**PROBLEM STATEMENT:** Taking the line with "1670x985 pixels." as the first and the line with "the 开启变速精灵 speedhack" as the last, set down the lines below exactly, pictures excluded.

**INPUT DATA:**
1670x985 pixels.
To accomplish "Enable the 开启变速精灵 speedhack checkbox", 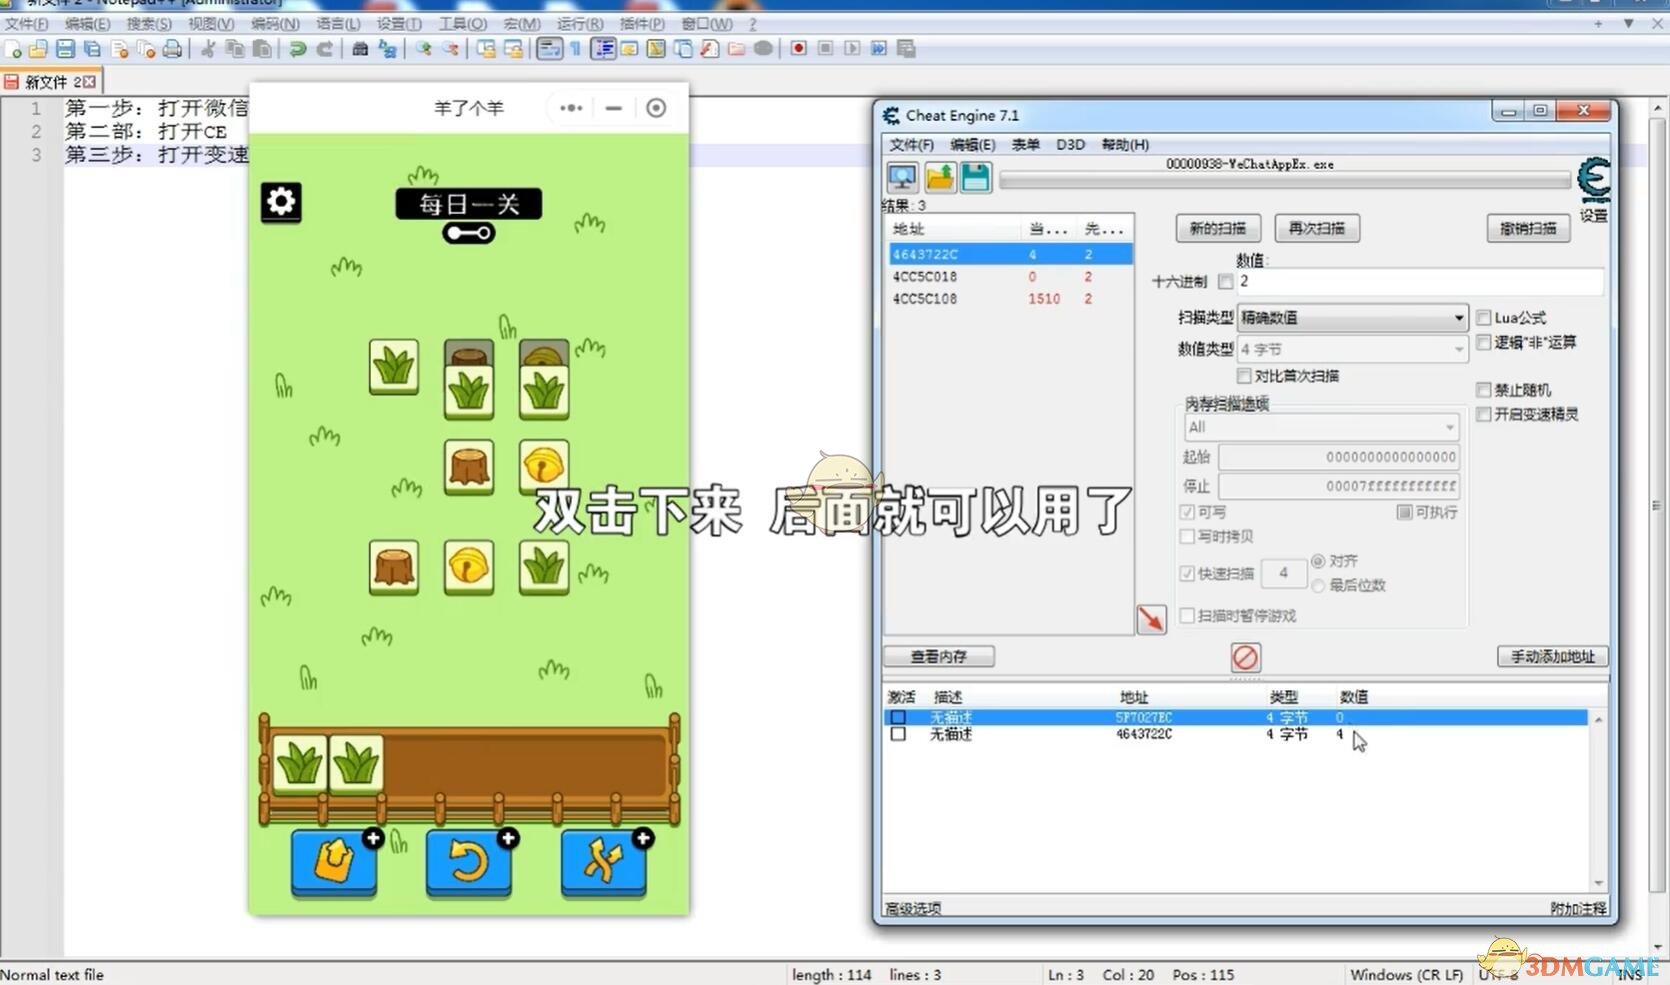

...

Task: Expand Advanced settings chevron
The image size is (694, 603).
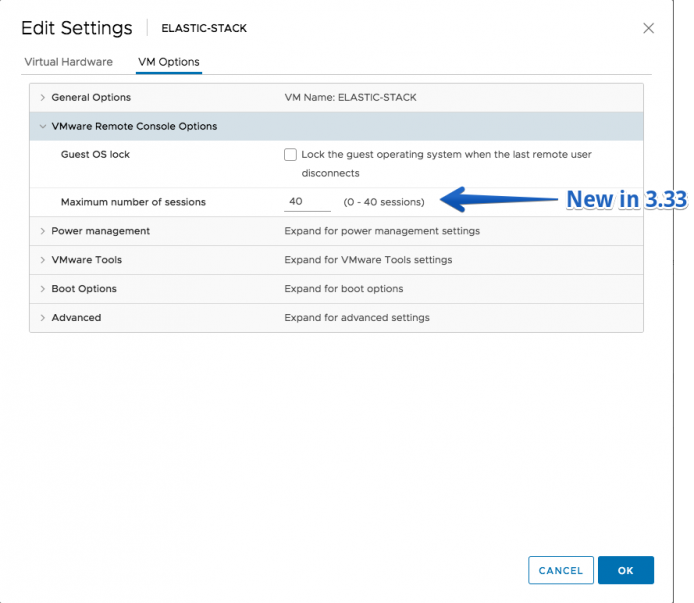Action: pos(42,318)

**ANSWER FOR THE TASK:**
1670x985 pixels.
To accomplish "Enable the 开启变速精灵 speedhack checkbox", 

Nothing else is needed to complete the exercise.